How I hacked my own Unix bootup and how easy it is
I’m writing this text because of how surprisingly easy it was in hindsight to do this while increasing my understanding of how a Unix bootup process works. There are so many things one encounters that seem daunting at first but once you did them and look back it was actually quite easy. All too often it happens that concepts that appear frightning and complex at first seem intuitive and trivial 5 days later. I’d like to urge anyone who wants to learn something but thinks it’s too difficult to give it a try anyway, you’ll probably be surprised how easy it is is when you dive into it. Things like writing kernel modules, Linux From Scratch, monads, first-class continuations. They all seem daunting at first but when you dive into it and get your hands dirty it all seems so easy after a while.
The modern Unix bootup process
Note: I am purposefully writing this part from the extent of what I knew before started hacking on my own bootup process.
How does it work:
- First the firmware executes a hardcoded piece of code in the storage devices. We will only concern ourselves with BIOS now. This section is called the MBR. This code is executed by the motherboard itself.
- That code, the MBR contains the code to initialize the bootloader
- The bootloader is a piece of software that will give you a nice menu typically, and then when you make a choice executes a kernel, note that it replaces itself with the kernel, the bootloader will disappear from memory afterwards.
- The kernel is also given a couple of arguments when executed. The most important two of this are a descriptor pointing towards the root filesystem and a filepath on that root filesystem pointing towards the init.
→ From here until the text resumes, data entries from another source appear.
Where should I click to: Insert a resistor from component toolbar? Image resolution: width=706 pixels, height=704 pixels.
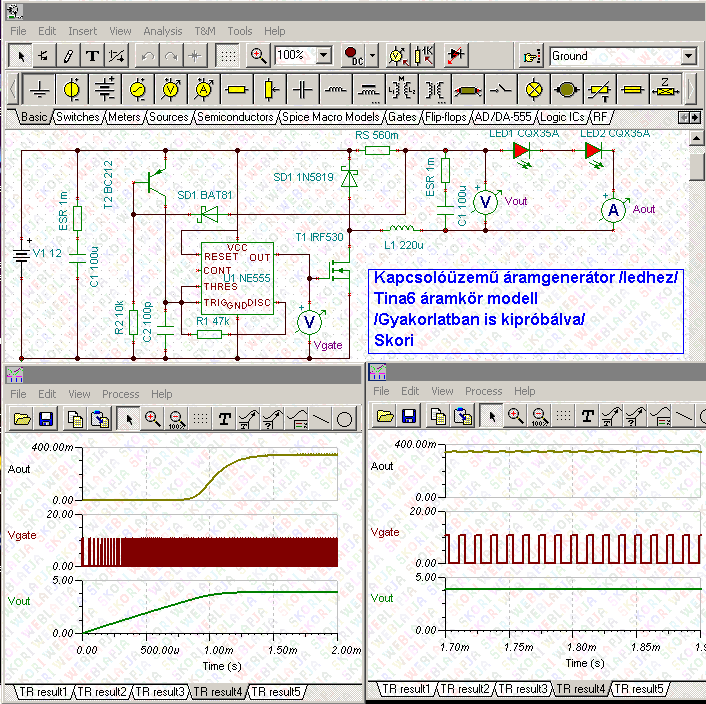[236, 90]
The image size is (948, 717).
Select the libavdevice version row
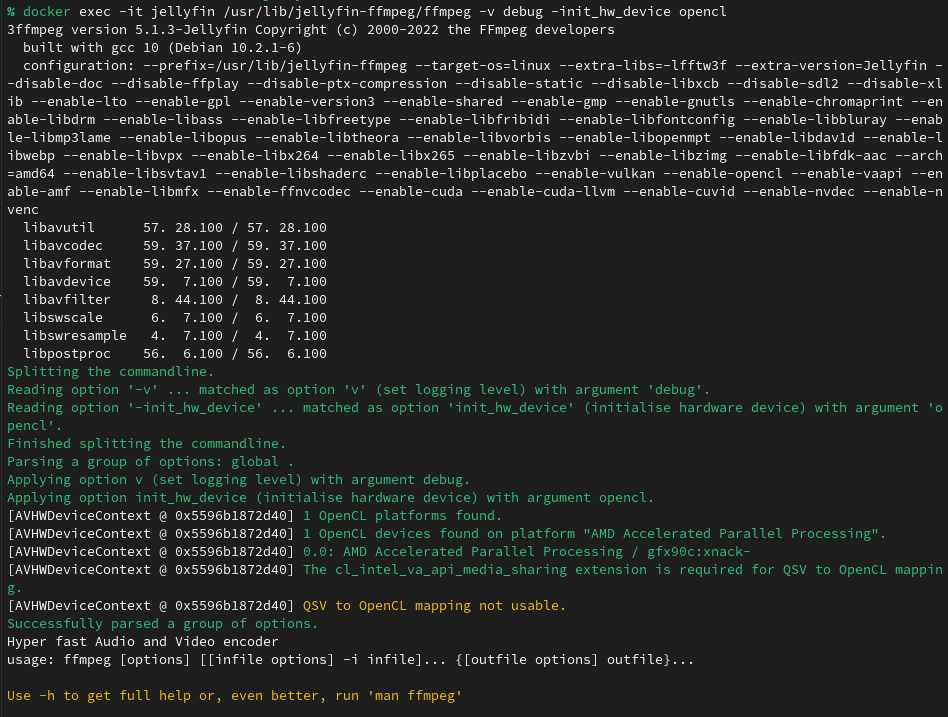pyautogui.click(x=175, y=282)
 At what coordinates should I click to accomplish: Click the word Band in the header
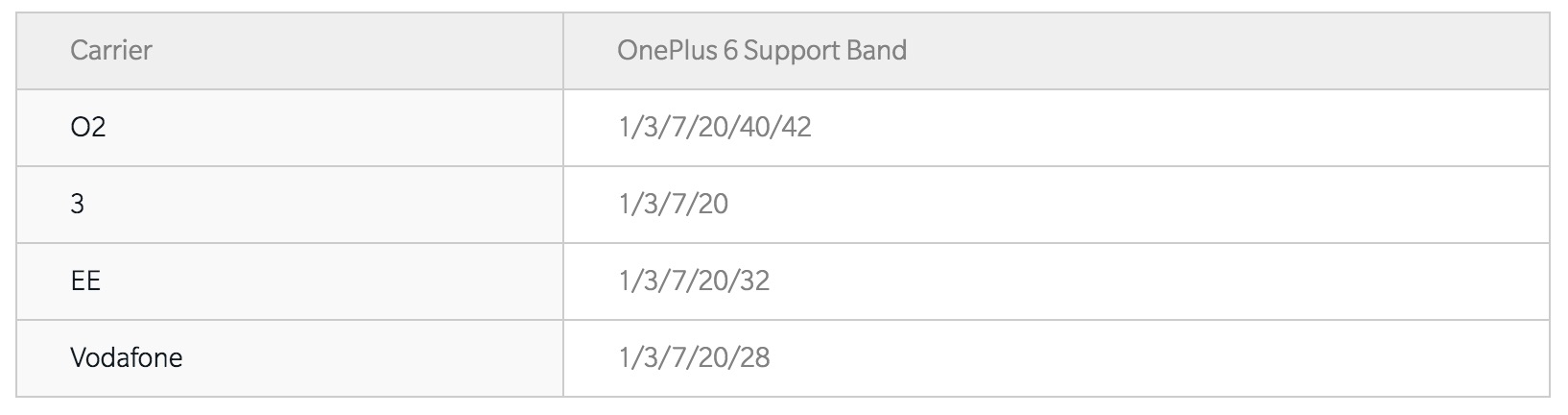point(876,50)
- The kernel then boots itself and once its own booting is complete executes the init, this is the first process the kernel executes. This can in theory be any process but we of course want a process that brings the system online and eventually culminates into a login
- The init process, like the kernel and unlike the bootloader will remain running until the computer shuts down. In theory after this point all the init process needs to do are some periodic cleanup actions
While the init brings the system online it performs things like mounting the appropriate filesystems, checking the drives for integrity and what-not.
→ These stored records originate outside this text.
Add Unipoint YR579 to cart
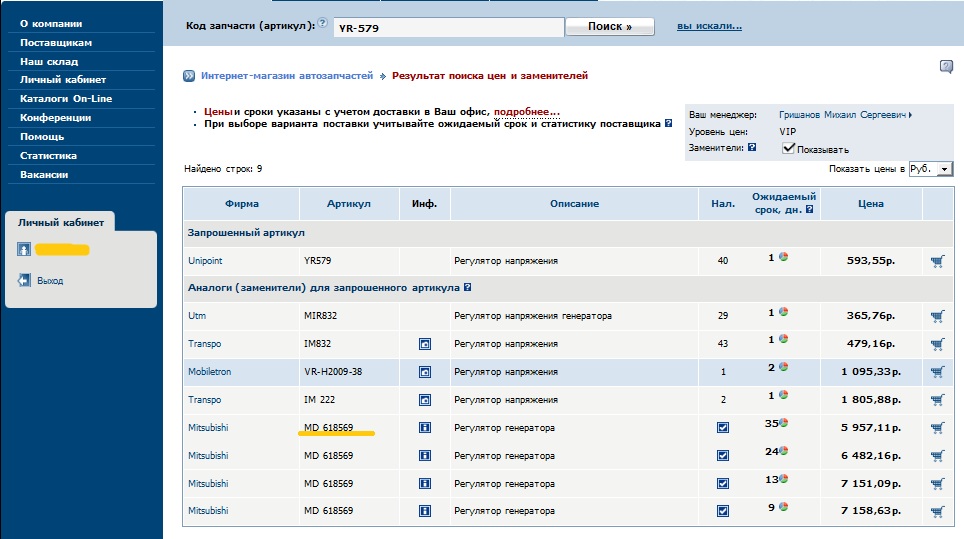 [x=937, y=261]
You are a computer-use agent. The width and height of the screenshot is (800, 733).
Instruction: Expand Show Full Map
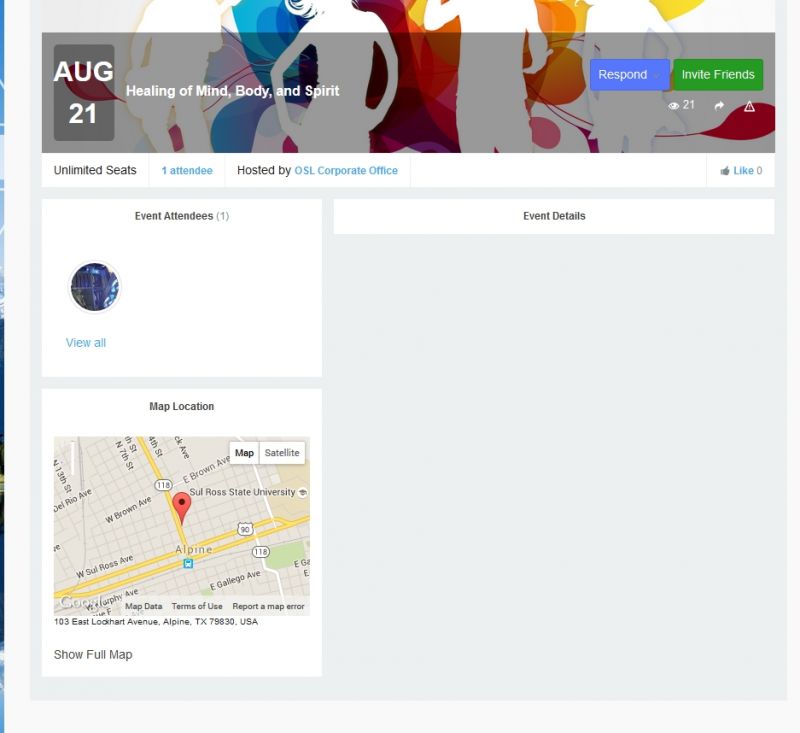click(x=93, y=654)
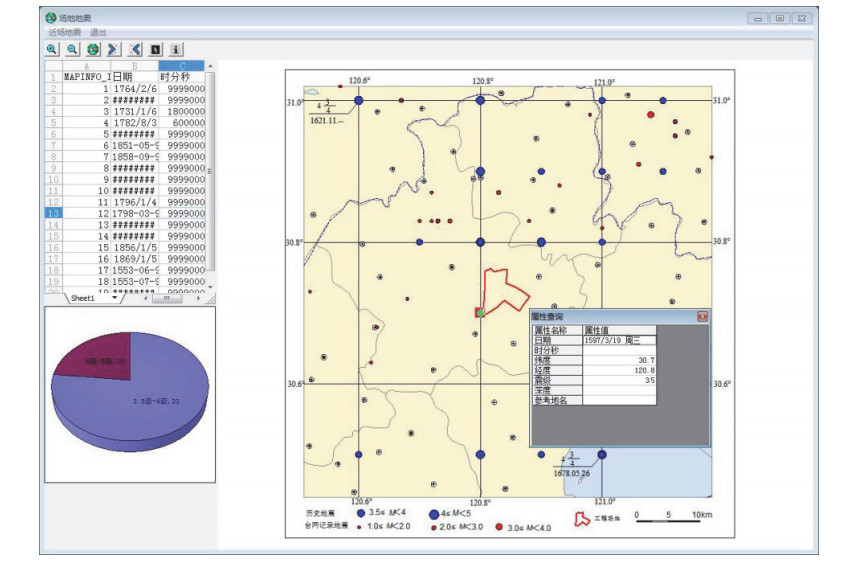The height and width of the screenshot is (567, 857).
Task: Click the zoom in magnifier tool
Action: pos(52,49)
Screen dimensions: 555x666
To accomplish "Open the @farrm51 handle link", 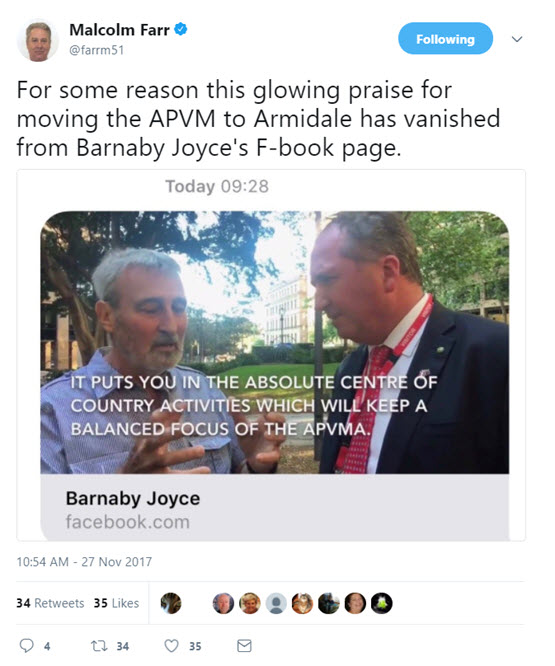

Most modern bootup processes involve first mounting the root filesystem as read-only, only after the init is then satisfied with the integrity of the filesystems will it remount it as read-write
The Modern Unix shutdown process
The shutdown process is also typically handled by the init which again is instructed to kill all processes, cleanly unmount filesystems and once that is all done execute the shutdown() or reboot() system call which will instruct the kernel to stop its operations and tell the hardware via apci to shut itself down.
Note that during all of this, the init itself runs as as root, in order to log in as a normal user the init spawns a login mechanicasm which itself runs as root which allows you to log in which then creates a session for your normal user.
Runit
The init process I used for all of this is Runit this is a very simple and flexible framework that allows you to with simple shell scripts scrape your own system together. The only Unix distribution I know that uses it by default is Void Linux.
Runit’s bootup to shutdown sequence is composed of three stages. Simply called 1, 2 and 3. These are executable programs that can be whatever you want though shell scripts are the norm. How Runit works is simple:
- at bootup, it executes
1 - Once
1is done running and exits without failure, it executes2, two must keep running forever and the system crashes if 2 crashes. - When Runit is told to shut down/reboot, it will terminate the
2stage and execute the3stage. Once3has completed it will instruct the kernel to shut down.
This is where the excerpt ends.